(Saved data entries)
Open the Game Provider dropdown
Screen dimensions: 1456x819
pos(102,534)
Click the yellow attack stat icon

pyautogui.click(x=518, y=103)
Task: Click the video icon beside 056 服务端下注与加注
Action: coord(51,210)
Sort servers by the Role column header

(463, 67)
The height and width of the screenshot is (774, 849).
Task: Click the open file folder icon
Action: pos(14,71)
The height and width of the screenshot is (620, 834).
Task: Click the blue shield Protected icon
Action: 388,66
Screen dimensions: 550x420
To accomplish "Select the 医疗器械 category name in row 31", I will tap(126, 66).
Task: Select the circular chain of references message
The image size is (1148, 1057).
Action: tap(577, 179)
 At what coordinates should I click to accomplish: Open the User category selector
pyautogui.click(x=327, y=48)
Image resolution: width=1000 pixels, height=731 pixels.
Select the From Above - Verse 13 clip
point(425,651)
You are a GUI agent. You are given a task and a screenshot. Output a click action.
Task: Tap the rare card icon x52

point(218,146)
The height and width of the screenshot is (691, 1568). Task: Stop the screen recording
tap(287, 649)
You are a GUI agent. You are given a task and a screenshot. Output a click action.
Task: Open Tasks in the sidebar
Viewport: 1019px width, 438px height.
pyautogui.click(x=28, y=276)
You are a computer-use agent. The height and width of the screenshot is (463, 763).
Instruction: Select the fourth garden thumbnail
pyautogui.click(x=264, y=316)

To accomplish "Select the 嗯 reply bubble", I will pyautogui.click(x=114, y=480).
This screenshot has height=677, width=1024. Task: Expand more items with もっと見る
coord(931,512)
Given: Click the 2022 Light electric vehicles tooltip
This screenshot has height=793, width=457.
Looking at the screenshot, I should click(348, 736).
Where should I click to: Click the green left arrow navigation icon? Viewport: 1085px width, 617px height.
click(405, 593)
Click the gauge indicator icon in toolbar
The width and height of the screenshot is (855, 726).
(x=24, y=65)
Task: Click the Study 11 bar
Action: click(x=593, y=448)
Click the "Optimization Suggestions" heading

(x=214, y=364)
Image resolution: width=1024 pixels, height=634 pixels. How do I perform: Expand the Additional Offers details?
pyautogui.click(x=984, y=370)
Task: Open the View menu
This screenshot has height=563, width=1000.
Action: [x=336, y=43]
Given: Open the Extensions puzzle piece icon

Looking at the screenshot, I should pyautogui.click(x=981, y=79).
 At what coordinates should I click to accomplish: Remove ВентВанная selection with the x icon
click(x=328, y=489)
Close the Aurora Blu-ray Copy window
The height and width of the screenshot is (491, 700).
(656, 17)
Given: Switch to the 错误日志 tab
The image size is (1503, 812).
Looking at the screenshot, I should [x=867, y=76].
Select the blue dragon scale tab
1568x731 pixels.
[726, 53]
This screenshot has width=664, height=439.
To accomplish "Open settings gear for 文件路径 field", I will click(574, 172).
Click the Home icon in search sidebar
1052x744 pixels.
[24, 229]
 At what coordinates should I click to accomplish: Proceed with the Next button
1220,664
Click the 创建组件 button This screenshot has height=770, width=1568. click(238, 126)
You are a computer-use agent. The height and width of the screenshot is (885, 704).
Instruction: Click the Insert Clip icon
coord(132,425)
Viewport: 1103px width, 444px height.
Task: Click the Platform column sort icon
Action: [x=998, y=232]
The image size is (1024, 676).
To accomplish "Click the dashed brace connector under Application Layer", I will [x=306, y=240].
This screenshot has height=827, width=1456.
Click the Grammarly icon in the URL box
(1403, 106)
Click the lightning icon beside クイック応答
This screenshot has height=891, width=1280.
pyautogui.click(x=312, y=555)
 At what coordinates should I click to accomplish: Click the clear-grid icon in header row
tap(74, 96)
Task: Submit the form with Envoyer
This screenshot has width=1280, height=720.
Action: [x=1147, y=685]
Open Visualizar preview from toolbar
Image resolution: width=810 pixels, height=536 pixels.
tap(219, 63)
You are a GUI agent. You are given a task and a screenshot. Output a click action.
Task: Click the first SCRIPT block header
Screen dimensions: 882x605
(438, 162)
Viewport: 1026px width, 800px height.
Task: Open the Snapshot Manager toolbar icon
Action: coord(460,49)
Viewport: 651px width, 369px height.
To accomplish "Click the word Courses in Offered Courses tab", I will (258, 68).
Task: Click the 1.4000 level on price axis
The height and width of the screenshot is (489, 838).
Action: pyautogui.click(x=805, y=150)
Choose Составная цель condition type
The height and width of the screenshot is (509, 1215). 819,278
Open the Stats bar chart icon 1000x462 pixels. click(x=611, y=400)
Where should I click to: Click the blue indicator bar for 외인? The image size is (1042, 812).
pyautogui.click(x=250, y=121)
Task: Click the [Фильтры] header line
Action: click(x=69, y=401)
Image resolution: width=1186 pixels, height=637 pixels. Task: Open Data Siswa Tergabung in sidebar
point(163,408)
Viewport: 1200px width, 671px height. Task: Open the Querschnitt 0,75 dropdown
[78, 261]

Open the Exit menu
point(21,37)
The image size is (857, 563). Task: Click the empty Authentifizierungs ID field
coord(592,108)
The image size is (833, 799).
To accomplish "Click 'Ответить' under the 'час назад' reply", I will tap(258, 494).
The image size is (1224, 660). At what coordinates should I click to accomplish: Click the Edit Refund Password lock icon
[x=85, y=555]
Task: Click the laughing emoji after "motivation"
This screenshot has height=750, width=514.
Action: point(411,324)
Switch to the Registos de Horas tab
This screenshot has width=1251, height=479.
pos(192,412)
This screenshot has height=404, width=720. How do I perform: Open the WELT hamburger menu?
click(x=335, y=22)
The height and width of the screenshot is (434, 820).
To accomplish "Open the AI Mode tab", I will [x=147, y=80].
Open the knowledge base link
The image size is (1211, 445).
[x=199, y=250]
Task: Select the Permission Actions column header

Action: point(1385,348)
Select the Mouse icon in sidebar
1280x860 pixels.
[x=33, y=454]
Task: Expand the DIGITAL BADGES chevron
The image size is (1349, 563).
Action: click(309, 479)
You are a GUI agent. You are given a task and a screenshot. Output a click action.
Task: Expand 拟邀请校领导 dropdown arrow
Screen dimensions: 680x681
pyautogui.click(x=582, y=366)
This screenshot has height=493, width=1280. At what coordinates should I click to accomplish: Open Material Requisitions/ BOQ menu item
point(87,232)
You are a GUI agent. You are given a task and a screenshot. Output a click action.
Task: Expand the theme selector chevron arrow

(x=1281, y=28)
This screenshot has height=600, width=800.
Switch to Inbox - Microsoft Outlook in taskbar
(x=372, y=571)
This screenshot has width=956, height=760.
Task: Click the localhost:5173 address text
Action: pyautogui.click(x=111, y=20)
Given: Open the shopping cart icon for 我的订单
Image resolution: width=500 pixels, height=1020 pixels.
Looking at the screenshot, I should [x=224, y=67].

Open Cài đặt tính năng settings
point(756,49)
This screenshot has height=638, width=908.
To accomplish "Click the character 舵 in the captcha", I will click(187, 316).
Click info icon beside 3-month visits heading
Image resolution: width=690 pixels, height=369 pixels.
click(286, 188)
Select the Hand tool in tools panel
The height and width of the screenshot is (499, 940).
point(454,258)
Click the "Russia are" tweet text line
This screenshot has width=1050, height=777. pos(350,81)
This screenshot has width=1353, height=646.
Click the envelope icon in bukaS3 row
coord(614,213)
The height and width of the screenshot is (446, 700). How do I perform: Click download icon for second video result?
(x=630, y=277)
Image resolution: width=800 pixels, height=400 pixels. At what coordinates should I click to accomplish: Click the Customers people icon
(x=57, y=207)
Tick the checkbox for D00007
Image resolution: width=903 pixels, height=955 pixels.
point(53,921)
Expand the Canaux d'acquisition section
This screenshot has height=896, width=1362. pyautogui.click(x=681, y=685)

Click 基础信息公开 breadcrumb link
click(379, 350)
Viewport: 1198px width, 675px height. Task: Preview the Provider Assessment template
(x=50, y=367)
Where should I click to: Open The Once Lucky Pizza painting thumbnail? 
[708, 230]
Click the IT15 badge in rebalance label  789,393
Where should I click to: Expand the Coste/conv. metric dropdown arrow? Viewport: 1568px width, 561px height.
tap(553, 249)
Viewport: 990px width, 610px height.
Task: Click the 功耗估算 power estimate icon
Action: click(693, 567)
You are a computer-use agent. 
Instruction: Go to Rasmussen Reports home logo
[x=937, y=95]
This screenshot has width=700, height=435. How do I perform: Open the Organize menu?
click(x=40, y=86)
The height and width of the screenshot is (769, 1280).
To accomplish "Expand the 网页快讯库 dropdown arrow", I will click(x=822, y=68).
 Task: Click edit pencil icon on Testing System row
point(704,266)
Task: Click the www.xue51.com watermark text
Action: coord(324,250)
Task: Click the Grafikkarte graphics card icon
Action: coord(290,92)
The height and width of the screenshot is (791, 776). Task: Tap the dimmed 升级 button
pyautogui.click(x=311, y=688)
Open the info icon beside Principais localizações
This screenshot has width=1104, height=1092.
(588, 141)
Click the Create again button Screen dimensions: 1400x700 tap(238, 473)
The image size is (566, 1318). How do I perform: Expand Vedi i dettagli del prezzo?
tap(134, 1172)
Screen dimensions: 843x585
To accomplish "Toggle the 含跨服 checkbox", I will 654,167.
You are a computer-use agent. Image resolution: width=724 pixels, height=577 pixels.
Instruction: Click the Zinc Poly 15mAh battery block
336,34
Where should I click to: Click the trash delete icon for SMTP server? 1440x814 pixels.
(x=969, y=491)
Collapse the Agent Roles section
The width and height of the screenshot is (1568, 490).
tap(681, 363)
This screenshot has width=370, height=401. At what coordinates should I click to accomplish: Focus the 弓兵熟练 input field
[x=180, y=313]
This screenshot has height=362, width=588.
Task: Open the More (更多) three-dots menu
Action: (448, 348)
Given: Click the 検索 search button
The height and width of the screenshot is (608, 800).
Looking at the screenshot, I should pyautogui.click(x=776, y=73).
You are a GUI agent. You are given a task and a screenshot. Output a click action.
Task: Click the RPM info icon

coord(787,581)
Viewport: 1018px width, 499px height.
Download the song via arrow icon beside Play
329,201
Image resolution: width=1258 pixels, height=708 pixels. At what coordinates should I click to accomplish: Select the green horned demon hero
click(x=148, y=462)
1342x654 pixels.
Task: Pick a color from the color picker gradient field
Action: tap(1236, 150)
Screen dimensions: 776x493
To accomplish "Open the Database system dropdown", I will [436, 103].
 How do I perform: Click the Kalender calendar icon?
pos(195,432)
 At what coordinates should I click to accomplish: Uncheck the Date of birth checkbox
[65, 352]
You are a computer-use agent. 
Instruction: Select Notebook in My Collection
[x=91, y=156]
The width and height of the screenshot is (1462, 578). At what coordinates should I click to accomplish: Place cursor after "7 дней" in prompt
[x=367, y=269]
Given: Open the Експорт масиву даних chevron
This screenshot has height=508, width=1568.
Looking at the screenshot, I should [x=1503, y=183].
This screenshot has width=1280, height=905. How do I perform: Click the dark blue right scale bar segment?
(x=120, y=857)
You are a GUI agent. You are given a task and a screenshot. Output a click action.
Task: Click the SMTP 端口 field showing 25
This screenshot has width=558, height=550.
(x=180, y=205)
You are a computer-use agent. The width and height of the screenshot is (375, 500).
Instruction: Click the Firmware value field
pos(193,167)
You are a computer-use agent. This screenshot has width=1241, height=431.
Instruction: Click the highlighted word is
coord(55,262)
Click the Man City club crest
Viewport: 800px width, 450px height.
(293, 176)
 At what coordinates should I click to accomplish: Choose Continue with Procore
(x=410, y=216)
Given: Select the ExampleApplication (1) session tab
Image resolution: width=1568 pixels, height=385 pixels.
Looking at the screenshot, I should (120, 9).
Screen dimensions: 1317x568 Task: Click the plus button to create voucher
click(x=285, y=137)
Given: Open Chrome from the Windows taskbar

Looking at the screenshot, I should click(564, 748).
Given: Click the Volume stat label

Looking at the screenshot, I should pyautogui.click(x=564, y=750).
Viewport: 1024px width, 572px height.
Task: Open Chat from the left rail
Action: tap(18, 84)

Problem to work on:
From the entries above, restate word for word the lines from the line containing "Click the gauge indicator icon in toolbar" to the line containing "Click the Home icon in search sidebar", both ends included, and nothing more.

Result of the task:
Click the gauge indicator icon in toolbar
The width and height of the screenshot is (855, 726).
(x=24, y=65)
Task: Click the Study 11 bar
Action: click(x=593, y=448)
Click the "Optimization Suggestions" heading

(x=214, y=364)
Image resolution: width=1024 pixels, height=634 pixels. How do I perform: Expand the Additional Offers details?
pyautogui.click(x=984, y=370)
Task: Open the View menu
This screenshot has height=563, width=1000.
Action: [x=336, y=43]
Given: Open the Extensions puzzle piece icon

Looking at the screenshot, I should pyautogui.click(x=981, y=79).
 At what coordinates should I click to accomplish: Remove ВентВанная selection with the x icon
click(x=328, y=489)
Close the Aurora Blu-ray Copy window
The height and width of the screenshot is (491, 700).
(656, 17)
Given: Switch to the 错误日志 tab
The image size is (1503, 812).
Looking at the screenshot, I should [x=867, y=76].
Select the blue dragon scale tab
1568x731 pixels.
[726, 53]
This screenshot has width=664, height=439.
To accomplish "Open settings gear for 文件路径 field", I will click(574, 172).
Click the Home icon in search sidebar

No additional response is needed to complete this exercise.